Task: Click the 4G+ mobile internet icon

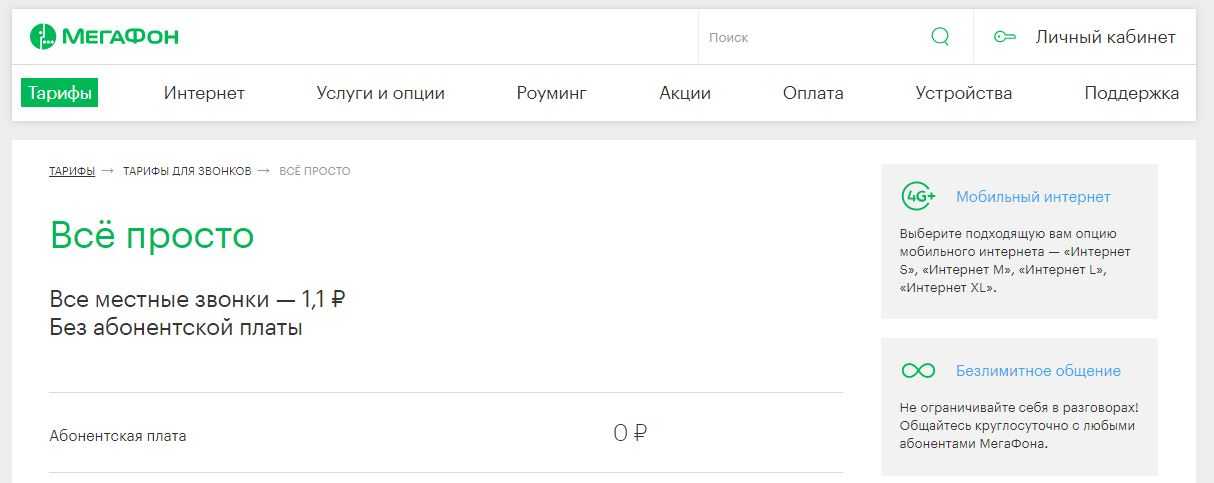Action: coord(918,197)
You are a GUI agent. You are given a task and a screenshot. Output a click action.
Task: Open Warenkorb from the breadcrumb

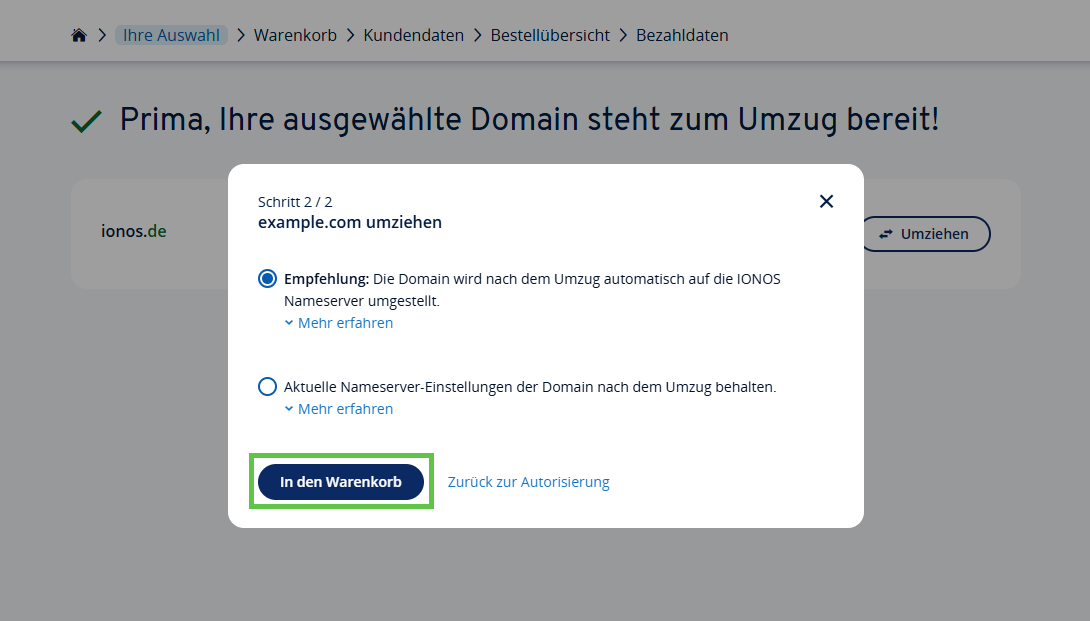point(295,34)
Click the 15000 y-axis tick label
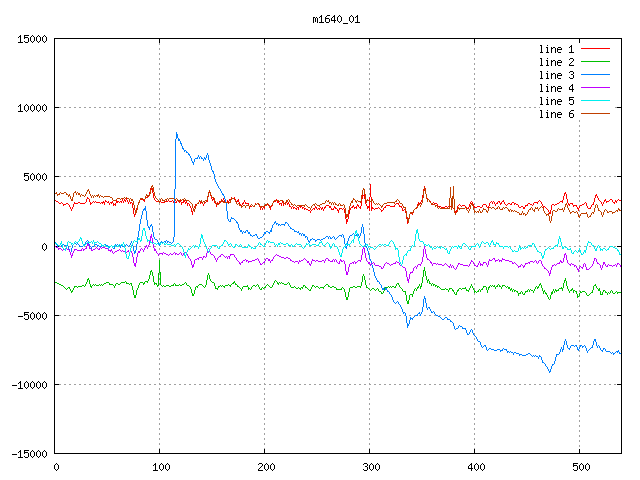The width and height of the screenshot is (640, 480). (x=31, y=39)
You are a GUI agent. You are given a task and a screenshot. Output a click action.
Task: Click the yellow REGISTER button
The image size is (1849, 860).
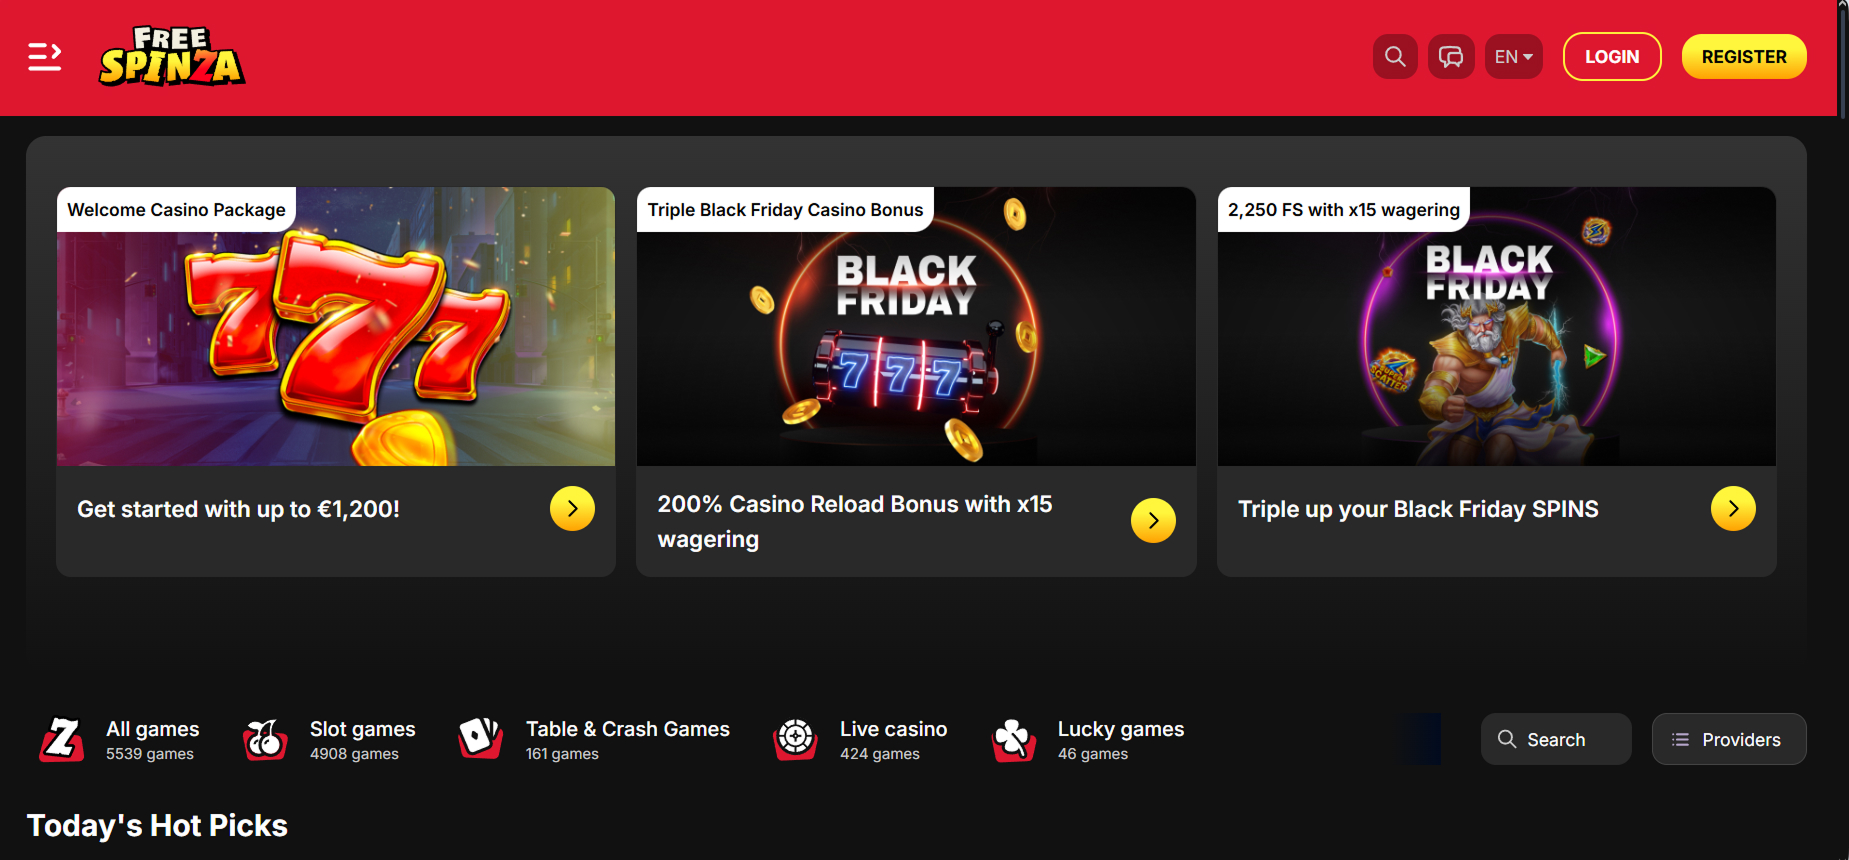1743,57
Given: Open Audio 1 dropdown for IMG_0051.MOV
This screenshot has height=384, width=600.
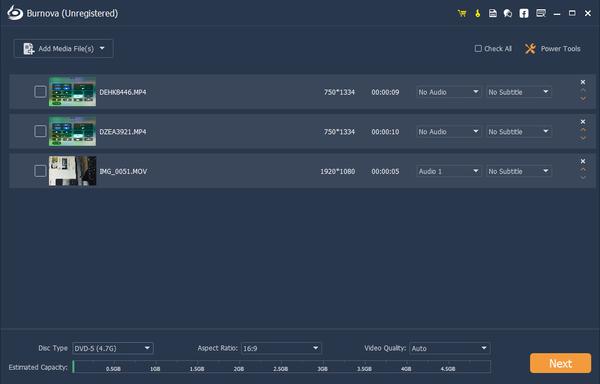Looking at the screenshot, I should coord(448,171).
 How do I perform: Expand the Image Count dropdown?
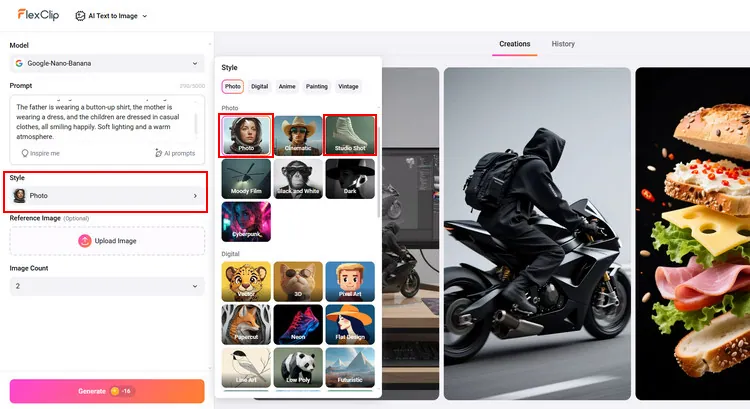click(x=107, y=286)
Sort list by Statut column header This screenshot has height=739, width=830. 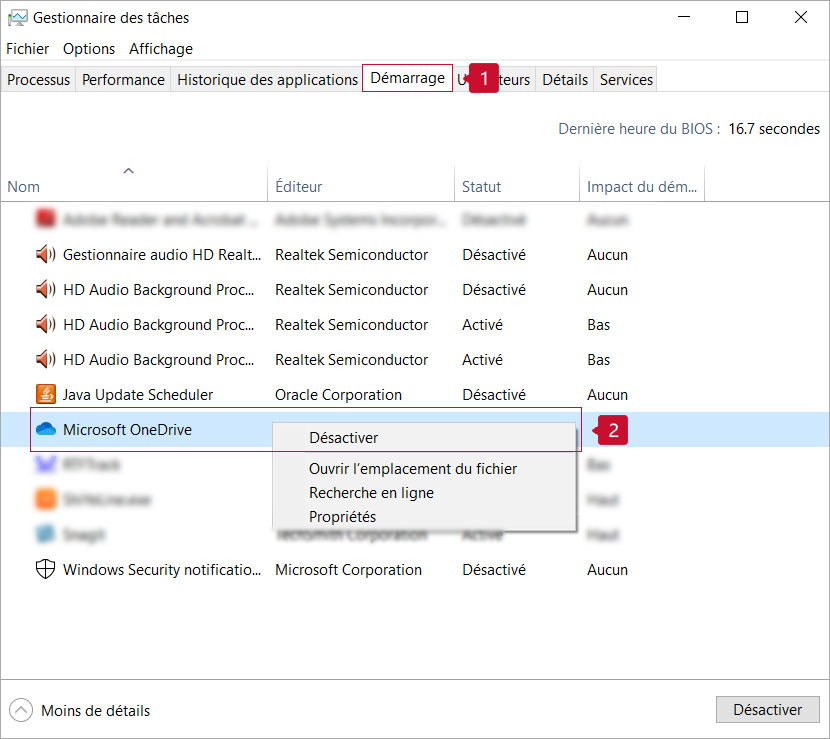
------------------------
TASK OBJECTIVE: Word for word, reproduce the listing above; no image should be carried over.

WORKED SOLUTION:
Task: Click the 4G+ mobile internet icon

Action: coord(918,197)
You are a GUI agent. You are given a task and a screenshot. Output a click action.
Task: Open Warenkorb from the breadcrumb

point(295,34)
Click the 15000 y-axis tick label
The width and height of the screenshot is (640, 480). (x=31, y=39)
You are a GUI agent. You are given a task and a screenshot. Output a click action.
Task: Click the yellow REGISTER button
The image size is (1849, 860).
1743,57
Given: Open Audio 1 dropdown for IMG_0051.MOV
This screenshot has height=384, width=600.
Looking at the screenshot, I should coord(448,171).
 How do I perform: Expand the Image Count dropdown?
click(x=107, y=286)
Sort list by Statut column header This screenshot has height=739, width=830. 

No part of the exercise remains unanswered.